§ EXERCISE DETAILS: Set down the final stretch of the data, from the line that holds "Task: Uncheck the" through the last line, both included, with pictures left out.
※
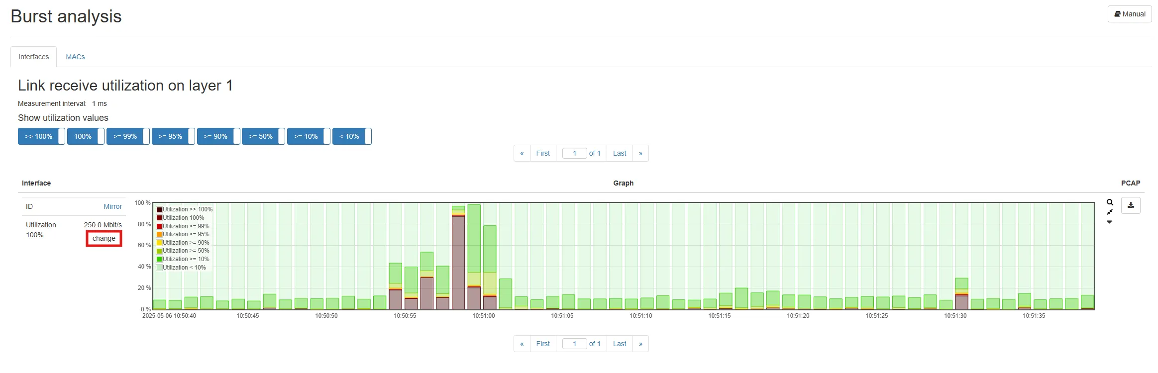Download the PCAP capture file
Viewport: 1158px width, 373px height.
point(1130,205)
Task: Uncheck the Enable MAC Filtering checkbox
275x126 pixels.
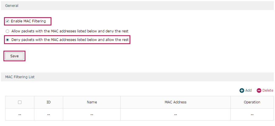Action: [8, 21]
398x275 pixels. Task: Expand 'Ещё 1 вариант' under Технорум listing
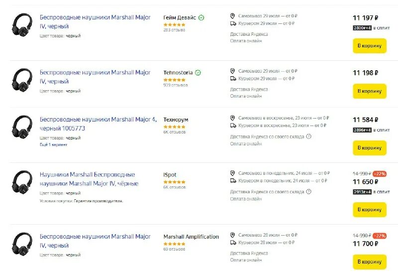click(x=53, y=144)
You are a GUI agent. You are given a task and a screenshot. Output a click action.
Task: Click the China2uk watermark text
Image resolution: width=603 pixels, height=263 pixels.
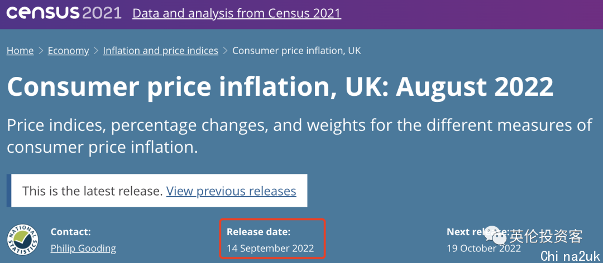[570, 256]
※
§ RESPONSE TO THE EXERCISE:
Task: Uncheck the Enable MAC Filtering checkbox
275x126 pixels.
Action: [8, 21]
398x275 pixels. Task: Expand 'Ещё 1 вариант' under Технорум listing
click(x=53, y=144)
You are a GUI agent. You are given a task and a screenshot. Output a click action.
Task: Click the China2uk watermark text
Image resolution: width=603 pixels, height=263 pixels.
[570, 256]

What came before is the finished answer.